So, it is with a mixture of emotions that I have taken to Swazi roads.  Fortunately, British colonisation means that many of the road rules are, in theory, the same as Australia.  Africanisation means that, in practice, road rules can be quite different.

The first hump to get over is, well, the speed hump.  Thousands of them.  Everywhere.  Some brilliant Swazi clearly saw this as the nation’s answer to traffic calming, but failed to realise that a bump without warning does little for driver calming.  In the two days that I have driven, I have experienced first-hand the decisively “un-calming” effect of flying over bitumen bulges at full speed, and hearing the screams of passengers being thrown from their seats along with a crunching sound coming from under the car. There goes my investment.

The notion of stopping is also a little hit-and-miss in Swaziland.  Take, for instance, the humble stop sign.  I can get over the fact that “stop” really just means “decelerate slightly”.  The problem for me, though, lies in the fact that stop signs are not placed to facilitate continuation of through-traffic.  If one road leading to an intersection has a stop sign, usually all roads leading to that intersection feature the sign.  So if every car is stopping, or giving way, to every other car, who goes?  The Swazi answer is that the first car in the intersection goes first and so on, but what happens if you arrive at the same time?  It all becomes too much for me, so I just stay put until someone honks me.  So far that method is working a treat.
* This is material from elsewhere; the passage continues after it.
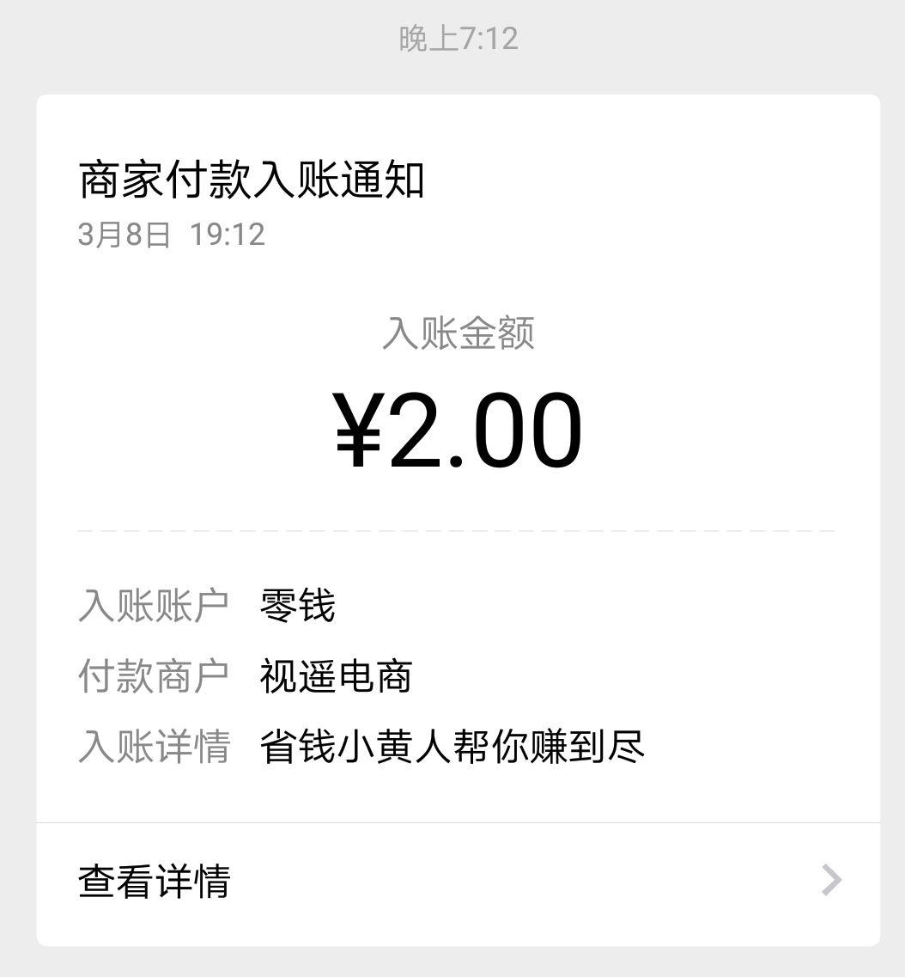Screen dimensions: 905x977
Task: Tap the 3月8日 date text
Action: [124, 235]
The stopping saga continues with traffic lights, or “robots” as they’re called here.  Stopping for a red light seems fairly self-explanatory and harmless enough….unless you’re turning left….at particular unmarked intersections….when no-one’s looking.  What’s more, we have actually been warned in briefings NOT to stop at a red light at night, unless there’s car coming, in order to avoid a hijacking.  Glad that’s cleared up.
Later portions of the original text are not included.